Exercise details
Pull out each line of the items below that contains the string "Image". Treat case as significant.

Information shown
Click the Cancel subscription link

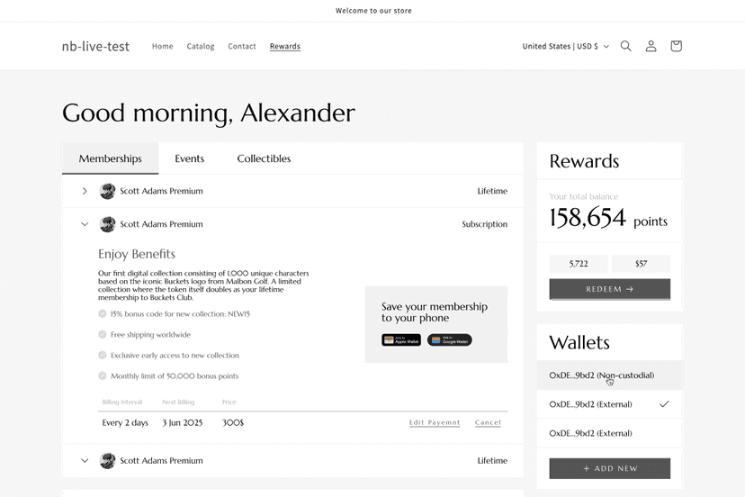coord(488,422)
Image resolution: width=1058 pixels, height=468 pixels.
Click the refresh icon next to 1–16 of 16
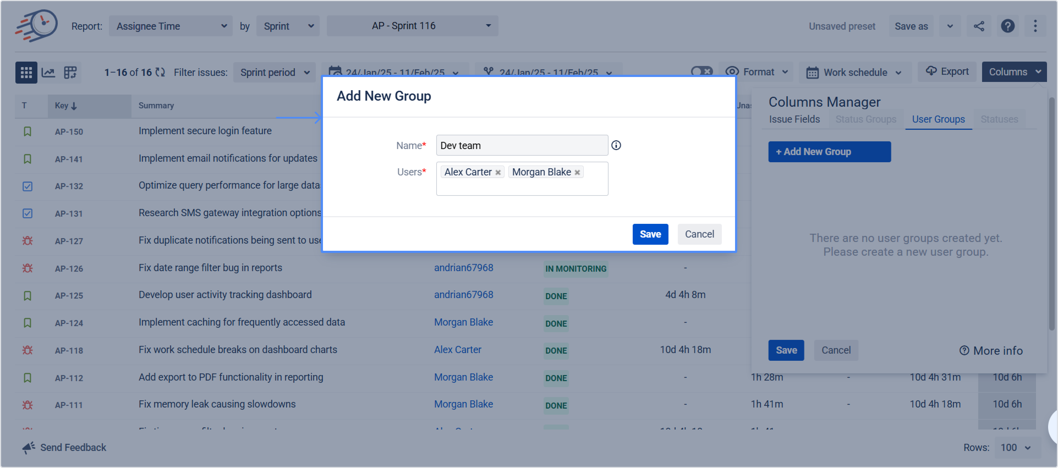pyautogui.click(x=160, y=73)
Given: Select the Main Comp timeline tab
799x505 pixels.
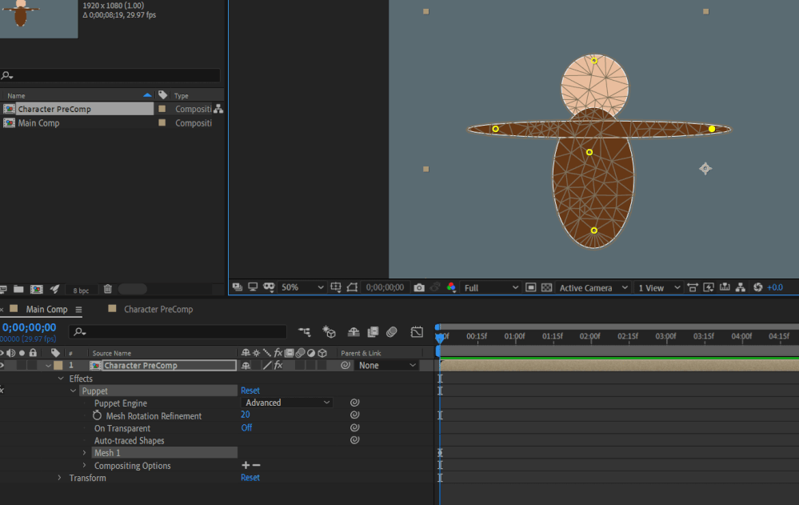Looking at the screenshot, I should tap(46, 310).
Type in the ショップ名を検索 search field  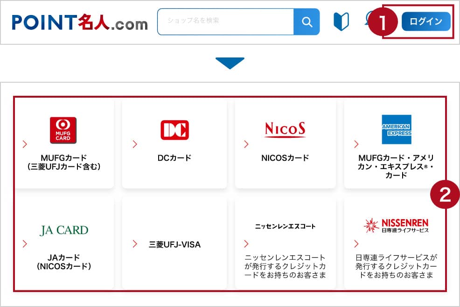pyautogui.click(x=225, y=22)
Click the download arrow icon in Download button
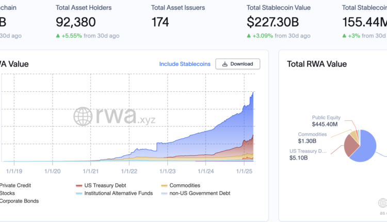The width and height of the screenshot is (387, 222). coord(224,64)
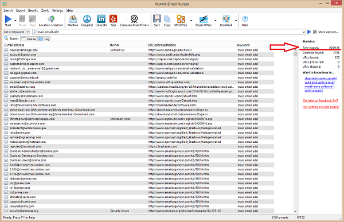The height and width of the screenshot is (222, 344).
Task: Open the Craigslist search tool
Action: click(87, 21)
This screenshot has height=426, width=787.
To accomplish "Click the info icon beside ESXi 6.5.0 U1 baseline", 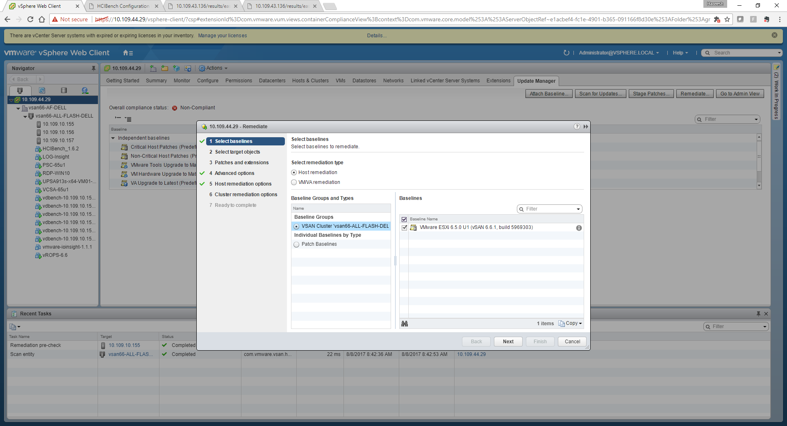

* * *

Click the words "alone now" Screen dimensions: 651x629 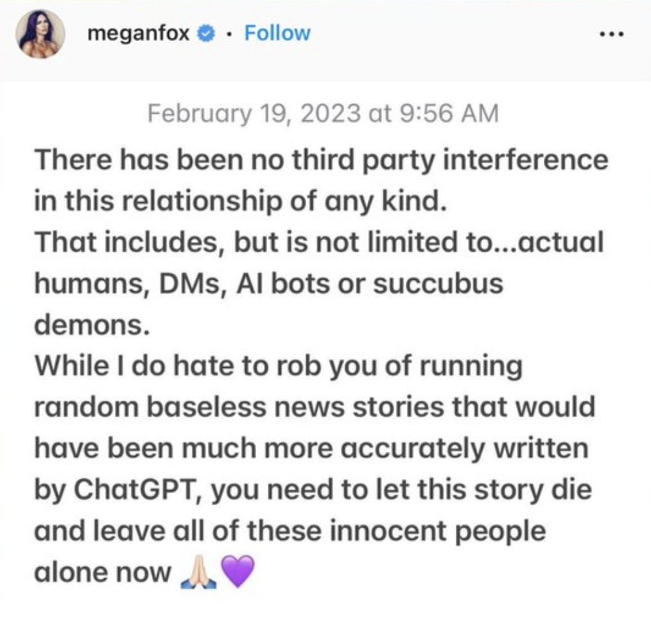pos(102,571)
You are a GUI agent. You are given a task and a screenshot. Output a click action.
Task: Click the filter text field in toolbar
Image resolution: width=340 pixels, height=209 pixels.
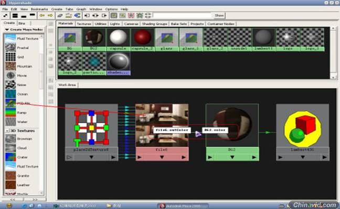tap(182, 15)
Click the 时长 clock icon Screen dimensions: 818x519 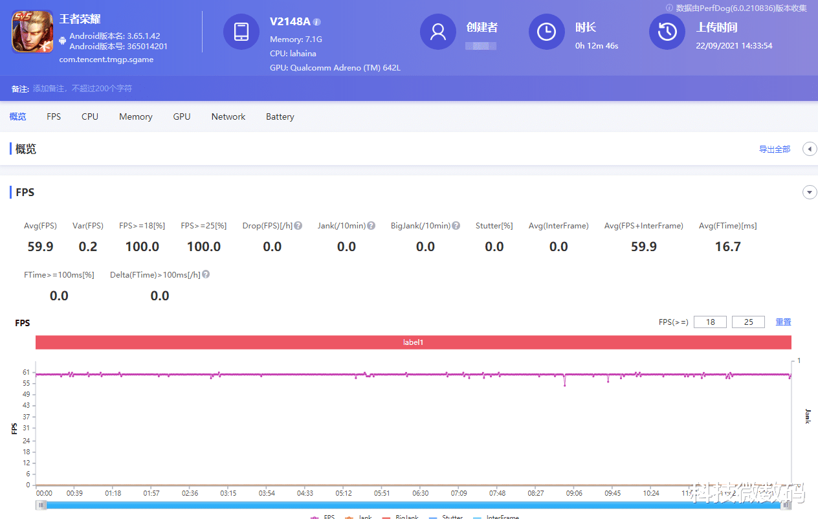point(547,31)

Solution for this task
Image resolution: width=1058 pixels, height=468 pixels.
Image resolution: width=340 pixels, height=209 pixels.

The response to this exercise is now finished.